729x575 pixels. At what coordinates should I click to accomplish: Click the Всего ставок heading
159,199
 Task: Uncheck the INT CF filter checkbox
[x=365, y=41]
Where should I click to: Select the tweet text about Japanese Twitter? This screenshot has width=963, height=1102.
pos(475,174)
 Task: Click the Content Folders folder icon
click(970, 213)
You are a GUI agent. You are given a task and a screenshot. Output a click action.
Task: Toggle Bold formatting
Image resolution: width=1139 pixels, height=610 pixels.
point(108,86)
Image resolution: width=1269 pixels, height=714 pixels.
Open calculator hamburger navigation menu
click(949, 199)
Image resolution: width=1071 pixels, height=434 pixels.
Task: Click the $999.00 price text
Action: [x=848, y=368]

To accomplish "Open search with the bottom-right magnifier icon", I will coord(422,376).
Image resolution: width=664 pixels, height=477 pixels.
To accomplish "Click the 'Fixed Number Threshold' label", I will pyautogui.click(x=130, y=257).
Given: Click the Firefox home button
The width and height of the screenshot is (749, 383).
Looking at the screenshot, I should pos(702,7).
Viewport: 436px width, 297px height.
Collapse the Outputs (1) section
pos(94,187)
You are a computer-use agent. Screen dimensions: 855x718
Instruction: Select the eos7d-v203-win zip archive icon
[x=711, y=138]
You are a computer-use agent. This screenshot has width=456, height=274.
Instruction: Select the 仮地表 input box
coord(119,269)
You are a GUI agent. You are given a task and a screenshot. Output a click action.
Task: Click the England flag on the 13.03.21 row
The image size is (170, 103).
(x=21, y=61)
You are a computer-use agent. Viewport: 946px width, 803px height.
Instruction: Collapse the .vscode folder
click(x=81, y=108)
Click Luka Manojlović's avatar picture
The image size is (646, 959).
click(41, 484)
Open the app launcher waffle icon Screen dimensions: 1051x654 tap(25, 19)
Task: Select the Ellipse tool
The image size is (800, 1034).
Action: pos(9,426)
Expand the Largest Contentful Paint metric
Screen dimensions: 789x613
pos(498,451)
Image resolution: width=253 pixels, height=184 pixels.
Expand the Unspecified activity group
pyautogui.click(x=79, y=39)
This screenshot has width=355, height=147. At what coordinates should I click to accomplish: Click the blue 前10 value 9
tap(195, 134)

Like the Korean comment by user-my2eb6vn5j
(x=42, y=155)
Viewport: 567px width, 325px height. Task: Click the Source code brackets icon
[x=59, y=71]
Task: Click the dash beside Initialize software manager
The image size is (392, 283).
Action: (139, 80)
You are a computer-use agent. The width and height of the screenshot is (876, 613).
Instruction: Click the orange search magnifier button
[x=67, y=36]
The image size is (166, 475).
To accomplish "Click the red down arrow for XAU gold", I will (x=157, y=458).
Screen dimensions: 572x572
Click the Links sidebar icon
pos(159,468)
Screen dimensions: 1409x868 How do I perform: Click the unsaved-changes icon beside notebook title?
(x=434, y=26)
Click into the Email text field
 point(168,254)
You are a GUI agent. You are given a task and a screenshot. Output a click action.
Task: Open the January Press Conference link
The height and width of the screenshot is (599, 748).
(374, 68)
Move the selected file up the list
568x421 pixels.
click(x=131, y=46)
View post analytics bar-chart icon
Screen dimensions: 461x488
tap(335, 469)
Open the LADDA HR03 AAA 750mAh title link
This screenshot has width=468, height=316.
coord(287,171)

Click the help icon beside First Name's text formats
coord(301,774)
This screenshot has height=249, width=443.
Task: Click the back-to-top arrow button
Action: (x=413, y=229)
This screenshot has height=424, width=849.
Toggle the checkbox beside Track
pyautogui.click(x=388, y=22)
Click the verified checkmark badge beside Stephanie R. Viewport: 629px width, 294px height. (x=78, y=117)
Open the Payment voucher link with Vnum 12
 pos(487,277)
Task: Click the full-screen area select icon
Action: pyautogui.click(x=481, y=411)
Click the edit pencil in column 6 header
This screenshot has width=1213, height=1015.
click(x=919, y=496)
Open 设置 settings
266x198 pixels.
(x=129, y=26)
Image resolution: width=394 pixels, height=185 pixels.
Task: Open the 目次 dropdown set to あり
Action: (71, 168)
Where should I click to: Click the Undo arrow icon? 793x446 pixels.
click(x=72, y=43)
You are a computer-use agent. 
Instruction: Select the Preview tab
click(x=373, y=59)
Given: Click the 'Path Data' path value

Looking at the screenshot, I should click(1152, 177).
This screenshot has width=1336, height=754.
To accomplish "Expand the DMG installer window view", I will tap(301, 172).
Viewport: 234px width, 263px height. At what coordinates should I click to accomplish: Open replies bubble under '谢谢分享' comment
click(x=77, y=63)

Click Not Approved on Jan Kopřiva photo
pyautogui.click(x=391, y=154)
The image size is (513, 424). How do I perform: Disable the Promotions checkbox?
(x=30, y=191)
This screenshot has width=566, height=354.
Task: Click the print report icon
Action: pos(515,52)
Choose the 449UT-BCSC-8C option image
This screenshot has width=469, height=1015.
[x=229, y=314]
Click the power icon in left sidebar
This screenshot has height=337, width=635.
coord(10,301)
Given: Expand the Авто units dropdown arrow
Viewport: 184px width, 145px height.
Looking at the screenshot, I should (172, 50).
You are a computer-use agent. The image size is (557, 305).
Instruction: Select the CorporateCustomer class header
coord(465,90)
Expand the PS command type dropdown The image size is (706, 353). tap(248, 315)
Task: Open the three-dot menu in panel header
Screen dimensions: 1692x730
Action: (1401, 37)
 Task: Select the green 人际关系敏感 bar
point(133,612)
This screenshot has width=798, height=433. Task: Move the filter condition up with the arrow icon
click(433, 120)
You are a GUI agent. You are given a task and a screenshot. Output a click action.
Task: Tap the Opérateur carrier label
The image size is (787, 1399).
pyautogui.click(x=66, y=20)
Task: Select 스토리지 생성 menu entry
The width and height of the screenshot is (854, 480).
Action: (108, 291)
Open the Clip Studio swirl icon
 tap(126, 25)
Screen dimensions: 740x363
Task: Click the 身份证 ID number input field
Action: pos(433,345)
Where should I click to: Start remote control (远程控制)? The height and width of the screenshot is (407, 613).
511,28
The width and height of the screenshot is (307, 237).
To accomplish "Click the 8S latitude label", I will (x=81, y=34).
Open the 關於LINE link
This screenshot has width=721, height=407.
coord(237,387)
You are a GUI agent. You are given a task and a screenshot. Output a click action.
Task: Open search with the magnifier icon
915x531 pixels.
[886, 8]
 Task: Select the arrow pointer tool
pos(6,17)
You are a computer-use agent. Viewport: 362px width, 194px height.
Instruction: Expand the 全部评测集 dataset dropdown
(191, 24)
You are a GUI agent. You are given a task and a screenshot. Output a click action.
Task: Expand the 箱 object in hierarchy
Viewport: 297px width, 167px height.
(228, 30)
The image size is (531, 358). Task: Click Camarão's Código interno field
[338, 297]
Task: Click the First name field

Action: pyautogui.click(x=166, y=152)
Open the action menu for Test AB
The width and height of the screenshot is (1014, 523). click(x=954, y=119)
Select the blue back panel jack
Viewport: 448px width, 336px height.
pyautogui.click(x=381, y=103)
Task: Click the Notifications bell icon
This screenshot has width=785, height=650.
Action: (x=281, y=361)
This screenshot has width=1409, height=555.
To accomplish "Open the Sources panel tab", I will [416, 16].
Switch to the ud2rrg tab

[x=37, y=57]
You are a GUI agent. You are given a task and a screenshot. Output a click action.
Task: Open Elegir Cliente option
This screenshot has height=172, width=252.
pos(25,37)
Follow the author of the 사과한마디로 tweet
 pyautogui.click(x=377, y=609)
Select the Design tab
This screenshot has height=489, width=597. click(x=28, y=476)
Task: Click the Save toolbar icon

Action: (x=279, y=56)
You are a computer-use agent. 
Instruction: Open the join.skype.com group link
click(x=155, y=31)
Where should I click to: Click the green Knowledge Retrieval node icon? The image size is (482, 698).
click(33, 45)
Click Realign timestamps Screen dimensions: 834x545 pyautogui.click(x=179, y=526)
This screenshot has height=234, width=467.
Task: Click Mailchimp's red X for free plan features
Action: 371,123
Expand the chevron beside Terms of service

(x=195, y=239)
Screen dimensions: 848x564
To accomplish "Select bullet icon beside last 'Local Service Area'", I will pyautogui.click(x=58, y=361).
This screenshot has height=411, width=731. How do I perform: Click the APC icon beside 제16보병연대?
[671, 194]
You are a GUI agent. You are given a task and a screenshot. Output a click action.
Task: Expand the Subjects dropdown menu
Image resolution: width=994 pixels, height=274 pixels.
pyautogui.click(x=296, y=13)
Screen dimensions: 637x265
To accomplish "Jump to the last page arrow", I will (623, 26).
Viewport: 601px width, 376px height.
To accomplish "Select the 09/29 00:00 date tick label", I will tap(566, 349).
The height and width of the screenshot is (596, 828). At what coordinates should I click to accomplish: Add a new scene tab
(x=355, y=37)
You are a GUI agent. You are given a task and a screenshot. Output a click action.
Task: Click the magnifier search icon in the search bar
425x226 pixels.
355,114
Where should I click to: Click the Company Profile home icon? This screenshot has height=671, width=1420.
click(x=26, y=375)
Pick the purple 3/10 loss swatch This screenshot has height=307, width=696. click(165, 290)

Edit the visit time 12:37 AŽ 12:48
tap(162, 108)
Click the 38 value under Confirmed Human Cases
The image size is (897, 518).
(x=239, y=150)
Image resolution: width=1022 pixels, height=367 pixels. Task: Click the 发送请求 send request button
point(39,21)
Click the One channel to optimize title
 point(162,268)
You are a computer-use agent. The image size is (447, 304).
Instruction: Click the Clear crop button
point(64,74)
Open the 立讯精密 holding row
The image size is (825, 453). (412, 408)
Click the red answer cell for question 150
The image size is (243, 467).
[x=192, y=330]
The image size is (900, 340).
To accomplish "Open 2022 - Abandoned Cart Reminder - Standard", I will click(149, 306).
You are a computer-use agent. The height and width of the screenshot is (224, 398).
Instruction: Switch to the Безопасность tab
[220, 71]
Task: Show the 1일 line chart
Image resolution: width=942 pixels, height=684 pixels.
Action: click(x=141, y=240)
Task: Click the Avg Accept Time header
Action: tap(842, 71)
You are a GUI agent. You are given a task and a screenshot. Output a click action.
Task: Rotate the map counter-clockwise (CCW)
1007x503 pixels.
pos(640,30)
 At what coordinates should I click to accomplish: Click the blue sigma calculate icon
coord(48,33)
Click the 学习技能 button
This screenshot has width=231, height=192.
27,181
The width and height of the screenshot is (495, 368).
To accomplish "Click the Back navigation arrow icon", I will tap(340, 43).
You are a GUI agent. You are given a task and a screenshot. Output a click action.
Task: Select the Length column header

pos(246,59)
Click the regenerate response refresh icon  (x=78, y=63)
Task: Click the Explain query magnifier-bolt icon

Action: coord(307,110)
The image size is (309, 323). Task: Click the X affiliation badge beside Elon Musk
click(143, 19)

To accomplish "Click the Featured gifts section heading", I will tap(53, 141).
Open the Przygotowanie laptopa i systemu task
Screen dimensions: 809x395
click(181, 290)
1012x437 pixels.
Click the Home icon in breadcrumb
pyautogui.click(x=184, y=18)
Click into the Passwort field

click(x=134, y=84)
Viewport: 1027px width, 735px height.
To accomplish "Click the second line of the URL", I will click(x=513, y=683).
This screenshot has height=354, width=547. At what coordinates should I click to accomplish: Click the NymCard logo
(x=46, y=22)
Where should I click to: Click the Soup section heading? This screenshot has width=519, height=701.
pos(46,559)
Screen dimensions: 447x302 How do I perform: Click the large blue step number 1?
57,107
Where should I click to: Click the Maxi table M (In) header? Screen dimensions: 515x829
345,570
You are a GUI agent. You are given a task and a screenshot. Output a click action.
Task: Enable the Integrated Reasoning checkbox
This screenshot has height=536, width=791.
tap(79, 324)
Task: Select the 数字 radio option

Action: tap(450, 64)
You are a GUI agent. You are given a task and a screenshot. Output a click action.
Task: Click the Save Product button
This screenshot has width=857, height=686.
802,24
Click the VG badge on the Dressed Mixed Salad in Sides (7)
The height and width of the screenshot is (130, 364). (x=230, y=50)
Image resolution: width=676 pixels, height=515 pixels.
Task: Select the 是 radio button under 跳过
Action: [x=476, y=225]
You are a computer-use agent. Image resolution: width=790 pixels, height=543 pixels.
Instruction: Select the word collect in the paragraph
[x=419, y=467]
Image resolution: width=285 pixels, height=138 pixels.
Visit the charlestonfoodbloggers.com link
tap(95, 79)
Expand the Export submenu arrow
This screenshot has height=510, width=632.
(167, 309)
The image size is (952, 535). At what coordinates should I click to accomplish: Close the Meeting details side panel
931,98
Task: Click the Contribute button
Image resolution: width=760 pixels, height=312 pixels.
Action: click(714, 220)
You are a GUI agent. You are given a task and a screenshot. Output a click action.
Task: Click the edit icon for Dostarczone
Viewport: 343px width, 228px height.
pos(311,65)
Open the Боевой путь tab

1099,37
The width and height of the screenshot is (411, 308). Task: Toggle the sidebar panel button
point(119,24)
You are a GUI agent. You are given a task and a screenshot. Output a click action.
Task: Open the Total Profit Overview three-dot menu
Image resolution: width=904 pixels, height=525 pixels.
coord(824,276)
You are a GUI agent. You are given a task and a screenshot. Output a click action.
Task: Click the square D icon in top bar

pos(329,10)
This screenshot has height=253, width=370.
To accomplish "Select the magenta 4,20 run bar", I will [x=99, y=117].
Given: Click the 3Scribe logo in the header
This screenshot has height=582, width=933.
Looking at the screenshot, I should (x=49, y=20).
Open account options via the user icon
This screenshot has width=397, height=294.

» **Task statement**: Retype word for word everything in the listing above from the line that holds "You are a computer-use agent. Image" down to the line that holds "Open account options via the user icon". Keep both end lines and leave out the rest.

» **Finished task**:
You are a computer-use agent. Image resolution: width=790 pixels, height=543 pixels.
Instruction: Select the word collect in the paragraph
[x=419, y=467]
Image resolution: width=285 pixels, height=138 pixels.
Visit the charlestonfoodbloggers.com link
tap(95, 79)
Expand the Export submenu arrow
This screenshot has height=510, width=632.
(167, 309)
The image size is (952, 535). At what coordinates should I click to accomplish: Close the Meeting details side panel
931,98
Task: Click the Contribute button
Image resolution: width=760 pixels, height=312 pixels.
Action: click(714, 220)
You are a GUI agent. You are given a task and a screenshot. Output a click action.
Task: Click the edit icon for Dostarczone
Viewport: 343px width, 228px height.
pos(311,65)
Open the Боевой путь tab

1099,37
The width and height of the screenshot is (411, 308). Task: Toggle the sidebar panel button
point(119,24)
You are a GUI agent. You are given a task and a screenshot. Output a click action.
Task: Open the Total Profit Overview three-dot menu
Image resolution: width=904 pixels, height=525 pixels.
coord(824,276)
You are a GUI agent. You are given a task and a screenshot. Output a click action.
Task: Click the square D icon in top bar

pos(329,10)
This screenshot has height=253, width=370.
To accomplish "Select the magenta 4,20 run bar", I will [x=99, y=117].
Given: Click the 3Scribe logo in the header
This screenshot has height=582, width=933.
Looking at the screenshot, I should (x=49, y=20).
Open account options via the user icon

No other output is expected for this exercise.